■ **What to produce**
Below are some records. Set down exactly the line holding "You are a GUI" and every later line through the end, omitting the pictures.

Stored items
--- START ---

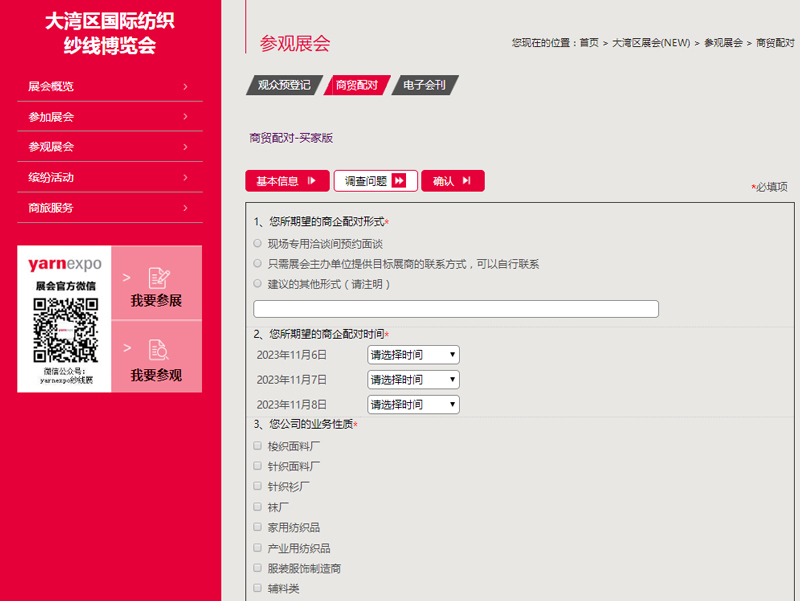Click the visitor search document icon
Screen dimensions: 800x601
pyautogui.click(x=157, y=349)
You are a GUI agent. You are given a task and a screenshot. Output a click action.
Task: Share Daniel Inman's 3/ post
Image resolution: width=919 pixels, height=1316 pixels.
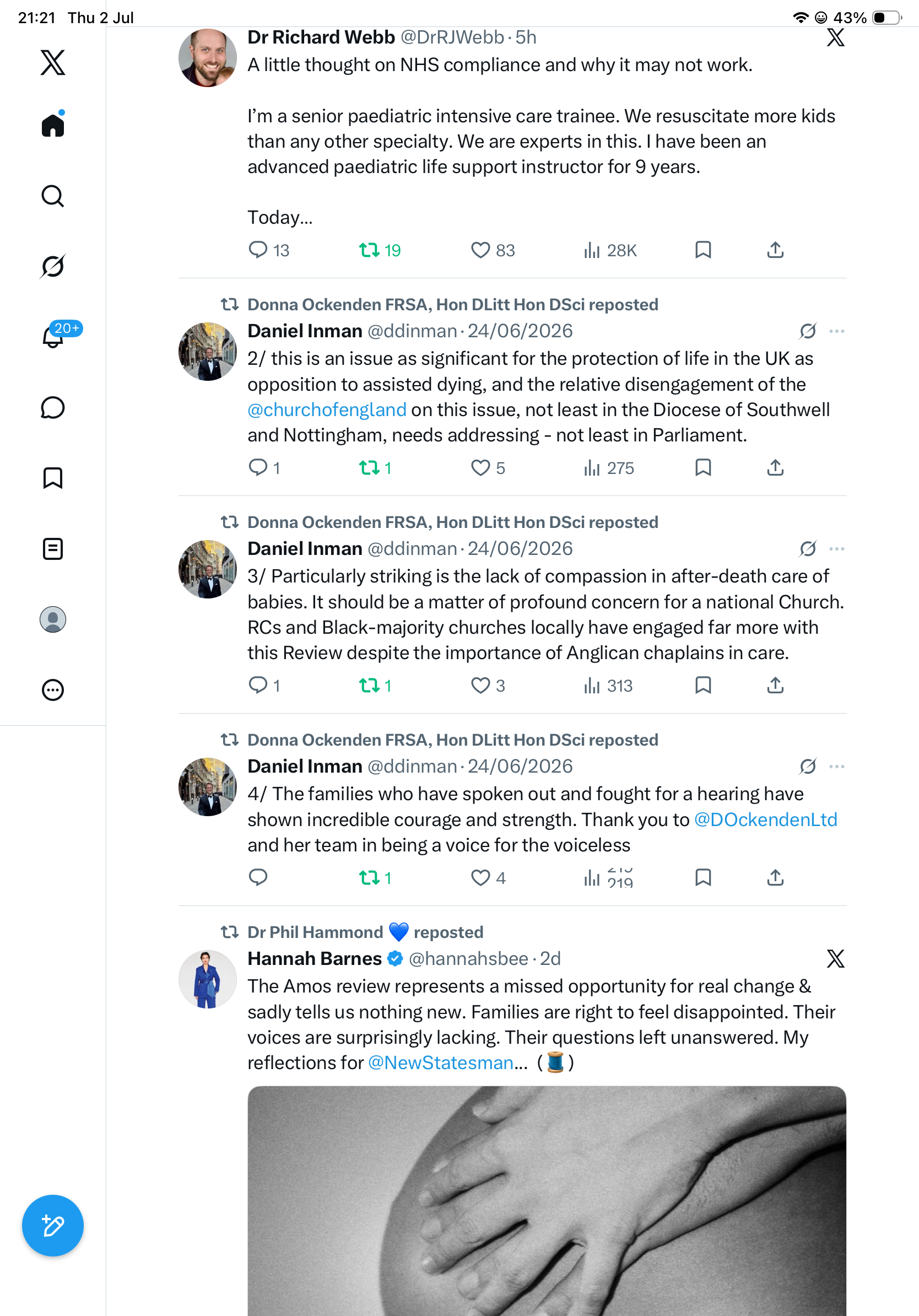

--- END ---

■ **Result below**
You are a GUI agent. You are given a task and a screenshot. Output a click action.
Task: Share Daniel Inman's 3/ post
Image resolution: width=919 pixels, height=1316 pixels.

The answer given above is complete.